Il lavoro di sistemazione e messa in sicurezza degli impianti continua a ritmi forsennati, ma in alcune aree del Giappone settentrionale l’alto livello di distruzione causato dal terremoto e dallo tsunami complica un ritorno alla normalità. Nissan confida di tornare ai soliti ritmi di produzione entro le prime settimane dell’autunno, mentre Toyota e Honda confidano di superare le difficoltà e tornare a pieno regime entro l’inverno.

Secondo gli analisti, anche a causa del disastro in Giappone, quest’anno General Motors potrebbe rubare a Toyota il primato di primo produttore al mondo di automobili. La concorrenza inizia a farsi sentire e le difficoltà delle case giapponesi stanno favorendo i produttori statunitensi e della Corea del Sud. Negli Stati Uniti, per esempio, le vendite di veicoli Hyunday e Kia sono aumentate rispettivamente del 40% e del 57% nell’ultimo mese rispetto allo stesso periodo dello scorso anno. I produttori statunitensi hanno guadagnato il 3,2% di quote di mercato in più rispetto al mese precedente, mentre le case giapponesi hanno perso 4,5 punti percentuali.

Il terremoto in Giappone ha aggravato la crisi dell’auto nel paese. Il mercato era fermo da diversi mesi e molte case giapponesi erano in difficoltà sui mercati esteri, specialmente in Europa. Ora la mancanza dei componenti sta peggiorando le cose e obbligando molte società a rimandare il lancio dei loro nuovi modelli.

Se da un lato le case automobilistiche non giapponesi possono occupare in parte gli spazi lasciati temporaneamente vuoti dal Giappone nel mercato dell’auto, dall’altro devono fare ugualmente i conti con la minore quantità di componenti che solitamente acquistano dalle imprese giapponesi per assemblare i loro veicoli.
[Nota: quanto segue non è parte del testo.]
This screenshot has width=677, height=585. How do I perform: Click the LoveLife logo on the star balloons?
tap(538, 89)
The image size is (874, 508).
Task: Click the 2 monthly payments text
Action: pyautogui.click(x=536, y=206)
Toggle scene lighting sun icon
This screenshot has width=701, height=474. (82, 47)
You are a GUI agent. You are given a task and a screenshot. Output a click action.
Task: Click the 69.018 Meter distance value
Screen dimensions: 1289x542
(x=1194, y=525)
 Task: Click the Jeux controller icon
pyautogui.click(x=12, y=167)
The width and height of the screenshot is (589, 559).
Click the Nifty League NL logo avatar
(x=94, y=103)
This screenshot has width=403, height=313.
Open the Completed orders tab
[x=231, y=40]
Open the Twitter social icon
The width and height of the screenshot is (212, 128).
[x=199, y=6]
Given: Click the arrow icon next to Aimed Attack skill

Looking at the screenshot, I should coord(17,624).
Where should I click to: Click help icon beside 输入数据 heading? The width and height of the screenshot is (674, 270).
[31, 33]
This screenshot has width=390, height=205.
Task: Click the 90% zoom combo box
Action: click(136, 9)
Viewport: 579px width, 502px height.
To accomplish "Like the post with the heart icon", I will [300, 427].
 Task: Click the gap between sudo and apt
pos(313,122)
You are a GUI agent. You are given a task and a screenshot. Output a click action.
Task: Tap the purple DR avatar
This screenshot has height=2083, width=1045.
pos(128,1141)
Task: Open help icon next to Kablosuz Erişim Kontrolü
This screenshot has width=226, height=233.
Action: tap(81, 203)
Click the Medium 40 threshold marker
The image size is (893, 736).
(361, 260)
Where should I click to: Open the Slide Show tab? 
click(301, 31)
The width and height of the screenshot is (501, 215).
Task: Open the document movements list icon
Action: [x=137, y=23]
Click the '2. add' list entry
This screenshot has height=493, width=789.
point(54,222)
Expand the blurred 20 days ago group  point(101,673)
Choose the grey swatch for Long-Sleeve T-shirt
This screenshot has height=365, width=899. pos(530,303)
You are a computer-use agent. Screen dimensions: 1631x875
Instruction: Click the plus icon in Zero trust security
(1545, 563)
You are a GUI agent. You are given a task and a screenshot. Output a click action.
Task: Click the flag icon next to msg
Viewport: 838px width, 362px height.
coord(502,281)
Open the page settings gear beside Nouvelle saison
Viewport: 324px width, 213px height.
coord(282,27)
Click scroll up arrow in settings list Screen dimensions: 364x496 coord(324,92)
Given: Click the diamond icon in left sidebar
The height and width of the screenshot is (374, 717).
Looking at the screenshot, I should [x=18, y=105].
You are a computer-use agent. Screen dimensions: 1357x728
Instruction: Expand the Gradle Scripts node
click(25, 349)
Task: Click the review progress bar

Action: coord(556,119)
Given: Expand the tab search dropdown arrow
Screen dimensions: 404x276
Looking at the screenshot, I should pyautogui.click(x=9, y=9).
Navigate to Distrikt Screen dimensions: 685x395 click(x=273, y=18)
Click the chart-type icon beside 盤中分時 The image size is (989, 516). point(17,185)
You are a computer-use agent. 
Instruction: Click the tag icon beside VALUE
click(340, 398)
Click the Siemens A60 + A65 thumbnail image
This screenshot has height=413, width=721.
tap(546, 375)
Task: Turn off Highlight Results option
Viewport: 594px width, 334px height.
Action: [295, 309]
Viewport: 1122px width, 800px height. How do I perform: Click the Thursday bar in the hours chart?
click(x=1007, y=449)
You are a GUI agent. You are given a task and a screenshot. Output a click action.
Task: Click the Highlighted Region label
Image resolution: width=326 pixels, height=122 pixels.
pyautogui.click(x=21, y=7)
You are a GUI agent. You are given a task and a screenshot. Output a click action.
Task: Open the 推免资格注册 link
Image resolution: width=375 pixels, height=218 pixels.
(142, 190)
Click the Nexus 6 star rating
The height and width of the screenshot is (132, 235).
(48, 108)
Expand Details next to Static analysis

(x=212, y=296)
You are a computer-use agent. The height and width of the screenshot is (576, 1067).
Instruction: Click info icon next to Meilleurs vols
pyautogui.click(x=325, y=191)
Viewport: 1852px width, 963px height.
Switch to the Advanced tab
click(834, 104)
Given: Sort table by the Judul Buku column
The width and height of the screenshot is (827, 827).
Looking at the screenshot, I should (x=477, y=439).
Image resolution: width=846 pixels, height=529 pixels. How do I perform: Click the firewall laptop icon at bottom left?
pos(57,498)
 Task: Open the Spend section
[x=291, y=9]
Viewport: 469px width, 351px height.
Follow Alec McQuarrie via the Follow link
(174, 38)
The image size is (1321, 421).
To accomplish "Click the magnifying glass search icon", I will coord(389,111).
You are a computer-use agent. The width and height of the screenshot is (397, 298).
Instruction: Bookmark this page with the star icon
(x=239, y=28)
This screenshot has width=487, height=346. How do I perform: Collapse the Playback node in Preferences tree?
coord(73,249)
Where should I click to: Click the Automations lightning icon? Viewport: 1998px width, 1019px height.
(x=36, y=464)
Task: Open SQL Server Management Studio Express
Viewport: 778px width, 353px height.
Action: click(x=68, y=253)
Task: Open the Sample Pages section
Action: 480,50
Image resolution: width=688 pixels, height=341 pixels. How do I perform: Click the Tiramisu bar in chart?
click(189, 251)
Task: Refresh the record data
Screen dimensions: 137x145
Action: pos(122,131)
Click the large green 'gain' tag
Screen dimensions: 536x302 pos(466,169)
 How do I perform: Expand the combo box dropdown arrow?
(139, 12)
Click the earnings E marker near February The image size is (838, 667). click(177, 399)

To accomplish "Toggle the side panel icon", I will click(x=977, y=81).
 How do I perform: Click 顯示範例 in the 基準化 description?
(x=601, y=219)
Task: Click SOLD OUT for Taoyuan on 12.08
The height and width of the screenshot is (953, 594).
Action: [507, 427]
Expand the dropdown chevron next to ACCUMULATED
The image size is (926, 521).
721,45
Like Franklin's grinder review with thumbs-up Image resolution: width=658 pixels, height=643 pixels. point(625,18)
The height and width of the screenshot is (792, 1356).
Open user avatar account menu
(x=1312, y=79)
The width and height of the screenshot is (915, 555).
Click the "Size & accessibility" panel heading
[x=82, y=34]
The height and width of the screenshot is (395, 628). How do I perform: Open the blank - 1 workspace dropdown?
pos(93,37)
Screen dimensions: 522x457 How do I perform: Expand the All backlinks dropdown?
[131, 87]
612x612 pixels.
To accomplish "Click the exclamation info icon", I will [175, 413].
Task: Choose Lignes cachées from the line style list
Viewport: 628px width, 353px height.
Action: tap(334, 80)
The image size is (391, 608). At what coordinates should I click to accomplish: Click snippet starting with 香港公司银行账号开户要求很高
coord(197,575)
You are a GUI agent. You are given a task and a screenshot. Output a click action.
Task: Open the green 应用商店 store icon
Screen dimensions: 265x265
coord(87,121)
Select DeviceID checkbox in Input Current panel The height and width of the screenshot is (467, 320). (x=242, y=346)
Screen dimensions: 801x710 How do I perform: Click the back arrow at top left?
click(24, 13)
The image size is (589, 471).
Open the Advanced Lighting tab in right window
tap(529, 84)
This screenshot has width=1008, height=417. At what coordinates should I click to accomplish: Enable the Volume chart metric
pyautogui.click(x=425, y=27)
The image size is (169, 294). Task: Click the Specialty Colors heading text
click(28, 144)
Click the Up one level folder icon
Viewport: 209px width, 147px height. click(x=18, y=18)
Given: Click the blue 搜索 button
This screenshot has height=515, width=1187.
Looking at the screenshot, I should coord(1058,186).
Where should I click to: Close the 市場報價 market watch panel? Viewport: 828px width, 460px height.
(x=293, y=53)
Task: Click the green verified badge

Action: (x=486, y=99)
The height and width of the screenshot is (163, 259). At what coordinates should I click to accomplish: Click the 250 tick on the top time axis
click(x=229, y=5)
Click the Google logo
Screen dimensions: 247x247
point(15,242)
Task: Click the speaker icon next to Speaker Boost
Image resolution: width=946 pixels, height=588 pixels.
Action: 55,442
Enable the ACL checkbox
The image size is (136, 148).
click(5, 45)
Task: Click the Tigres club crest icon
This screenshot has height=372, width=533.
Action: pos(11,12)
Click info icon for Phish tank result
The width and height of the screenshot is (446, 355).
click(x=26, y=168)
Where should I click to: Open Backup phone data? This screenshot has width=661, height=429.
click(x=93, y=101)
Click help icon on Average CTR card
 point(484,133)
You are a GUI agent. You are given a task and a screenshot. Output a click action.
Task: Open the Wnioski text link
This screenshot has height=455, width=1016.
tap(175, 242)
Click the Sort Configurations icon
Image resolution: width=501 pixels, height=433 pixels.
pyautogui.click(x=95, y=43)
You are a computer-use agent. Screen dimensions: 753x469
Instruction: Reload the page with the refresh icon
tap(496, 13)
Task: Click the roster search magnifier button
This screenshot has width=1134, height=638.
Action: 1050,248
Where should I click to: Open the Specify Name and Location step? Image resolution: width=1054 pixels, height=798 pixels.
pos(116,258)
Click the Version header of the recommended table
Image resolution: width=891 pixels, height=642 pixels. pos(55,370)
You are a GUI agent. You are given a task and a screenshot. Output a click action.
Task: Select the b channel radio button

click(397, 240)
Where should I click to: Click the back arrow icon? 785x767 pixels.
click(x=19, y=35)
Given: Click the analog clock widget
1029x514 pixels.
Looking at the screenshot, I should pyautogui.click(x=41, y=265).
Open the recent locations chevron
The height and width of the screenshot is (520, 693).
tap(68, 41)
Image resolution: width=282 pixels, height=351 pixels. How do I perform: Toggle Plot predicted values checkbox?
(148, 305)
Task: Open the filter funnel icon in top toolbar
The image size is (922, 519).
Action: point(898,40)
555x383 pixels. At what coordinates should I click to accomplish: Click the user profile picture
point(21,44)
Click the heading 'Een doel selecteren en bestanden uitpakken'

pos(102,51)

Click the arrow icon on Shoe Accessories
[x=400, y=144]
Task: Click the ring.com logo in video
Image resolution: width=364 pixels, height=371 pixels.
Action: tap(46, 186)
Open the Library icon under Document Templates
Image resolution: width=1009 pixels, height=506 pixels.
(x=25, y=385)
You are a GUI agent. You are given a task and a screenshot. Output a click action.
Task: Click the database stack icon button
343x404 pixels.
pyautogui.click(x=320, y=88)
La mancanza di pezzi ha obbligato General Motors a sospendere alcune produzioni, Chrysler potrebbe produrre fino a centomila veicoli in meno quest’anno e Ford ha sospeso la ricezione di alcuni ordini per specifici modelli. La domanda su scala globale è comunque bassa: si stima che porterà alla vendita di 70 milioni di veicoli, quando tutti i produttori messi insieme potrebbero costruirne circa 95 milioni.

In seguito agli effetti del terremoto e dello tsunami, i produttori d’auto giapponesi sembrano essere intenzionati ad accelerare i progetti per spostare parte della loro produzione all’estero. Toyota mantiene per ora l’impegno di produrre almeno il 45% dei propri veicoli direttamente in Giappone, ma i dirigenti della società non hanno escluso nuove politiche industriali per garantire la continuità della produzione facendo più affidamento sugli stabilimenti all’estero. Toyota è il produttore che ci ha rimesso maggiormente a causa del terremoto: si stima che la società abbia perso circa 1,2 miliardi di dollari.